■ Your instructions ■
Reproduce all of the data below line for line, without changing any character.

■ Stored rows ■
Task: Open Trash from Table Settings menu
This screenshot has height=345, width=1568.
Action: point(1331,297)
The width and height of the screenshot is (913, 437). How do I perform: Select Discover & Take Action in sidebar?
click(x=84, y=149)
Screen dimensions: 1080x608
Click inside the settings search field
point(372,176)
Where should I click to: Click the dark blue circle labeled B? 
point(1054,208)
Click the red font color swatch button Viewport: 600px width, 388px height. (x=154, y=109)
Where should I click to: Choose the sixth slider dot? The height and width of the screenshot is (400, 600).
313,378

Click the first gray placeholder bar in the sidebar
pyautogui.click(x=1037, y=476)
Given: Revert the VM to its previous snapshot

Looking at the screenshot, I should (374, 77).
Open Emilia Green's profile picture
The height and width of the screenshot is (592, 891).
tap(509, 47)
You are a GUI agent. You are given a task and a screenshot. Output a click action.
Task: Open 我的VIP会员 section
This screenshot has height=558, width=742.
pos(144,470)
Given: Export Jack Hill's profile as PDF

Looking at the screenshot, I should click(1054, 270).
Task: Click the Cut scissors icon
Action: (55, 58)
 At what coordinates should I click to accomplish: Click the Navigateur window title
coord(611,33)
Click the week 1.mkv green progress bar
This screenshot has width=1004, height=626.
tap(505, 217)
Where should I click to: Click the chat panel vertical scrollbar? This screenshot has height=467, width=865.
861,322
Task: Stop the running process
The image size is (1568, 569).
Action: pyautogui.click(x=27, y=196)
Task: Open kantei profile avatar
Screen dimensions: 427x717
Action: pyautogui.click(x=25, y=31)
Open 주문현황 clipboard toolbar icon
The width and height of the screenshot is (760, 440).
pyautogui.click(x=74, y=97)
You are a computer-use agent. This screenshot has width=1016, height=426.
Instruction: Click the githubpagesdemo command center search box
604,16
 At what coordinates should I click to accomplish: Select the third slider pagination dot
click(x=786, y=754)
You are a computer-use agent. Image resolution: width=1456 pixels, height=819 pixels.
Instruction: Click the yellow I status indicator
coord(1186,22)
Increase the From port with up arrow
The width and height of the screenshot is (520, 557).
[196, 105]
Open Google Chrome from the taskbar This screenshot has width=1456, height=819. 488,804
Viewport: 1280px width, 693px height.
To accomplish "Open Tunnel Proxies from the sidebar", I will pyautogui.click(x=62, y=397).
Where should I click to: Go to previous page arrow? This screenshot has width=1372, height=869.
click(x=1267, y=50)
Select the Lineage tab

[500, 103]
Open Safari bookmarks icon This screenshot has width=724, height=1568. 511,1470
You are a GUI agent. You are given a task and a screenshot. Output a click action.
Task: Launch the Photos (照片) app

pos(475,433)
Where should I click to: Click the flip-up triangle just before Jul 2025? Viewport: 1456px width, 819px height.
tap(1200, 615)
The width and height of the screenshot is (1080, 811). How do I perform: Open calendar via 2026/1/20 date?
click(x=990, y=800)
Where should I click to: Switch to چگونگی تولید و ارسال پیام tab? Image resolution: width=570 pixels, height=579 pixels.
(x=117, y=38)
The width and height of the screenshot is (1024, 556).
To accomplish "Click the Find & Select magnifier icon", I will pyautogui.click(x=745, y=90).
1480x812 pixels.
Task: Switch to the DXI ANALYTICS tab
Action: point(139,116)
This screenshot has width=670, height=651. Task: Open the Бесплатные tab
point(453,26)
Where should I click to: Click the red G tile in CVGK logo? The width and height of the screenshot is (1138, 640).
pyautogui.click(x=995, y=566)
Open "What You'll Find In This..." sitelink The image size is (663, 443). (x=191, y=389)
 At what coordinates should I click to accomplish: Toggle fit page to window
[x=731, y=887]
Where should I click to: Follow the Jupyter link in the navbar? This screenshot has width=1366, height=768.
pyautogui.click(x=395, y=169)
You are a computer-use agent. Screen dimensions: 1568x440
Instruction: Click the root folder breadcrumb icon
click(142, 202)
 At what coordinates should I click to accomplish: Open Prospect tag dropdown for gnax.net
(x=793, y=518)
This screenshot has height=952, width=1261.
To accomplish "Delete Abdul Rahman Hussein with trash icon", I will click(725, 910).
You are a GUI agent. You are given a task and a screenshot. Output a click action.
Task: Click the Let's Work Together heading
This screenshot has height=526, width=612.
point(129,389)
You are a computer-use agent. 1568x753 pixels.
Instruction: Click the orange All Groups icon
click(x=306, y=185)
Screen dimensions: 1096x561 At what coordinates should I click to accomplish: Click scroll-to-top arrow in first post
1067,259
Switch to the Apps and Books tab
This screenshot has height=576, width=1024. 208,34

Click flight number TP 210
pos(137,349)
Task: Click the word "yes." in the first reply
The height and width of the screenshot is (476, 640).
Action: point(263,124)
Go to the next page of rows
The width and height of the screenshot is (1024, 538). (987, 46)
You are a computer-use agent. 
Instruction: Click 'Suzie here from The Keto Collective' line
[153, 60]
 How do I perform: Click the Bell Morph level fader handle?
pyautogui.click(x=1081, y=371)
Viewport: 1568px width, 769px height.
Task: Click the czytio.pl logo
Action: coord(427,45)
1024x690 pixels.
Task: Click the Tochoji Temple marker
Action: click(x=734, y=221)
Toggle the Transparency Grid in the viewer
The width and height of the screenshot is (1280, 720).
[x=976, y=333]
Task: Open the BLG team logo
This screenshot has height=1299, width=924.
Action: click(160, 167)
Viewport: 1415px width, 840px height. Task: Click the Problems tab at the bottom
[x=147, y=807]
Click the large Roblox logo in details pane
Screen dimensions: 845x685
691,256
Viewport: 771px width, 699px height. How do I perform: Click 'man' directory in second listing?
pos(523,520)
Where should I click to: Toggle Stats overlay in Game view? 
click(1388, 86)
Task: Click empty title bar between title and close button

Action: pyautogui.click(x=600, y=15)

■ Solution below ■
Task: Open Trash from Table Settings menu
This screenshot has height=345, width=1568.
Action: point(1331,297)
The width and height of the screenshot is (913, 437). How do I perform: Select Discover & Take Action in sidebar?
click(x=84, y=149)
Screen dimensions: 1080x608
Click inside the settings search field
point(372,176)
Where should I click to: Click the dark blue circle labeled B? 
point(1054,208)
Click the red font color swatch button Viewport: 600px width, 388px height. (x=154, y=109)
Where should I click to: Choose the sixth slider dot? The height and width of the screenshot is (400, 600).
313,378

Click the first gray placeholder bar in the sidebar
pyautogui.click(x=1037, y=476)
Given: Revert the VM to its previous snapshot

Looking at the screenshot, I should (374, 77).
Open Emilia Green's profile picture
The height and width of the screenshot is (592, 891).
tap(509, 47)
You are a GUI agent. You are given a task and a screenshot. Output a click action.
Task: Open 我的VIP会员 section
This screenshot has height=558, width=742.
pos(144,470)
Given: Export Jack Hill's profile as PDF

Looking at the screenshot, I should click(1054, 270).
Task: Click the Cut scissors icon
Action: (55, 58)
 At what coordinates should I click to accomplish: Click the Navigateur window title
coord(611,33)
Click the week 1.mkv green progress bar
This screenshot has width=1004, height=626.
tap(505, 217)
Where should I click to: Click the chat panel vertical scrollbar? This screenshot has height=467, width=865.
861,322
Task: Stop the running process
The image size is (1568, 569).
Action: pyautogui.click(x=27, y=196)
Task: Open kantei profile avatar
Screen dimensions: 427x717
Action: pyautogui.click(x=25, y=31)
Open 주문현황 clipboard toolbar icon
The width and height of the screenshot is (760, 440).
pyautogui.click(x=74, y=97)
You are a computer-use agent. This screenshot has width=1016, height=426.
Instruction: Click the githubpagesdemo command center search box
604,16
 At what coordinates should I click to accomplish: Select the third slider pagination dot
click(x=786, y=754)
You are a computer-use agent. Image resolution: width=1456 pixels, height=819 pixels.
Instruction: Click the yellow I status indicator
coord(1186,22)
Increase the From port with up arrow
The width and height of the screenshot is (520, 557).
[196, 105]
Open Google Chrome from the taskbar This screenshot has width=1456, height=819. 488,804
Viewport: 1280px width, 693px height.
To accomplish "Open Tunnel Proxies from the sidebar", I will pyautogui.click(x=62, y=397).
Where should I click to: Go to previous page arrow? This screenshot has width=1372, height=869.
click(x=1267, y=50)
Select the Lineage tab

[500, 103]
Open Safari bookmarks icon This screenshot has width=724, height=1568. 511,1470
You are a GUI agent. You are given a task and a screenshot. Output a click action.
Task: Launch the Photos (照片) app

pos(475,433)
Where should I click to: Click the flip-up triangle just before Jul 2025? Viewport: 1456px width, 819px height.
tap(1200, 615)
The width and height of the screenshot is (1080, 811). How do I perform: Open calendar via 2026/1/20 date?
click(x=990, y=800)
Where should I click to: Switch to چگونگی تولید و ارسال پیام tab? Image resolution: width=570 pixels, height=579 pixels.
(x=117, y=38)
The width and height of the screenshot is (1024, 556).
To accomplish "Click the Find & Select magnifier icon", I will pyautogui.click(x=745, y=90).
1480x812 pixels.
Task: Switch to the DXI ANALYTICS tab
Action: point(139,116)
This screenshot has width=670, height=651. Task: Open the Бесплатные tab
point(453,26)
Where should I click to: Click the red G tile in CVGK logo? The width and height of the screenshot is (1138, 640).
pyautogui.click(x=995, y=566)
Open "What You'll Find In This..." sitelink The image size is (663, 443). (x=191, y=389)
 At what coordinates should I click to accomplish: Toggle fit page to window
[x=731, y=887]
Where should I click to: Follow the Jupyter link in the navbar? This screenshot has width=1366, height=768.
pyautogui.click(x=395, y=169)
You are a computer-use agent. Screen dimensions: 1568x440
Instruction: Click the root folder breadcrumb icon
click(142, 202)
 At what coordinates should I click to accomplish: Open Prospect tag dropdown for gnax.net
(x=793, y=518)
This screenshot has height=952, width=1261.
To accomplish "Delete Abdul Rahman Hussein with trash icon", I will click(725, 910).
You are a GUI agent. You are given a task and a screenshot. Output a click action.
Task: Click the Let's Work Together heading
This screenshot has height=526, width=612.
point(129,389)
You are a computer-use agent. 1568x753 pixels.
Instruction: Click the orange All Groups icon
click(x=306, y=185)
Screen dimensions: 1096x561 At what coordinates should I click to accomplish: Click scroll-to-top arrow in first post
1067,259
Switch to the Apps and Books tab
This screenshot has height=576, width=1024. 208,34

Click flight number TP 210
pos(137,349)
Task: Click the word "yes." in the first reply
The height and width of the screenshot is (476, 640).
Action: point(263,124)
Go to the next page of rows
The width and height of the screenshot is (1024, 538). (987, 46)
You are a computer-use agent. 
Instruction: Click 'Suzie here from The Keto Collective' line
[153, 60]
 How do I perform: Click the Bell Morph level fader handle?
pyautogui.click(x=1081, y=371)
Viewport: 1568px width, 769px height.
Task: Click the czytio.pl logo
Action: coord(427,45)
1024x690 pixels.
Task: Click the Tochoji Temple marker
Action: click(x=734, y=221)
Toggle the Transparency Grid in the viewer
The width and height of the screenshot is (1280, 720).
[x=976, y=333]
Task: Open the BLG team logo
This screenshot has height=1299, width=924.
Action: click(160, 167)
Viewport: 1415px width, 840px height. Task: Click the Problems tab at the bottom
[x=147, y=807]
Click the large Roblox logo in details pane
Screen dimensions: 845x685
691,256
Viewport: 771px width, 699px height. How do I perform: Click 'man' directory in second listing?
pos(523,520)
Where should I click to: Toggle Stats overlay in Game view? 
click(1388, 86)
Task: Click empty title bar between title and close button

Action: pyautogui.click(x=600, y=15)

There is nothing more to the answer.